Records from a collection:
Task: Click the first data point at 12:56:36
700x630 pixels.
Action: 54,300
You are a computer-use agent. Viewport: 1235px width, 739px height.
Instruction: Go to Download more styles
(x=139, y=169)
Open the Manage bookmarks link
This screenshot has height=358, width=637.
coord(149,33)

### Exercise requirements
All records shown above must be set down again verbatim.

### Task answer
Task: Click the first data point at 12:56:36
700x630 pixels.
Action: 54,300
You are a computer-use agent. Viewport: 1235px width, 739px height.
Instruction: Go to Download more styles
(x=139, y=169)
Open the Manage bookmarks link
This screenshot has height=358, width=637.
coord(149,33)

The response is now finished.